Proteomics Reveals Multiple Phenotypes Associated with N-linked Glycosylation in Campylobacter jejuni

Campylobacter jejuni is a major gastrointestinal pathogen generally acquired via consumption of poorly prepared poultry. N-linked protein glycosylation encoded by the pgl gene cluster targets >80 membrane proteins and is required for both nonsymptomatic chicken colonization and full human virulence. Despite this, the biological functions of N-glycosylation remain unknown. We examined the effects of pgl gene deletion on the C. jejuni proteome using label-based liquid chromatography/tandem mass spectrometry (LC-MS/MS) and validation using data independent acquisition (DIA-SWATH-MS).
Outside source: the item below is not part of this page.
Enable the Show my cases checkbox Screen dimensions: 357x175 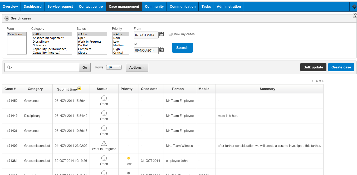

We quantified 1359 proteins corresponding to similar to 84% of the C. jejuni NCTC 11168 genome, and 1080 of these were validated by DIASWATH-MS. Deletion of the pgIB oligosaccharyltransferase (Delta pgIB) resulted in a significant change in abundance of 185 proteins, 137 of which were restored to their wild-type levels by reintroduction of pgIB (Delta pgIB::Delta pgIB)Deletion of pgIB was associated with significantly reduced abundances of pgl targets and increased stress-related proteins, including CIpB, GroEL, GroES, GrpE and DnaK. pgIB mutants demonstrated reduced survival following temperature (4 degrees C and 46 degrees C) and osmotic (150 mm NaCl) shock and altered biofilm phenotypes compared with wild-type C. jejuni. Targeted metabolomics established that pgl negative C. jejuni switched from aspartate (Asp) to proline (Pro) uptake and accumulated intracellular succinate related to proteome changes including elevated PutP/PutA (proline transport and utilization), and reduced DctA/DcuB (aspartate import and succinate export, respectively). Delta pgIB chemotaxis to some substrates (Asp, glutamate, succinate and alpha-ketoglutarate) was reduced and associated with altered abundance of transducer-like (Tip) proteins. Glycosylation negative C. jejuni were depleted of all respiration-associated proteins that allow the use of alternative electron acceptors under low oxygen. We demonstrate for the first time that N-glycosylation is required for a specific enzyme activity (Nap nitrate reductase) that is associated with reduced abundance of the NapAB glycoproteins. These data indicate a multifactorial role for N-glycosylation in C. jejuni physiology.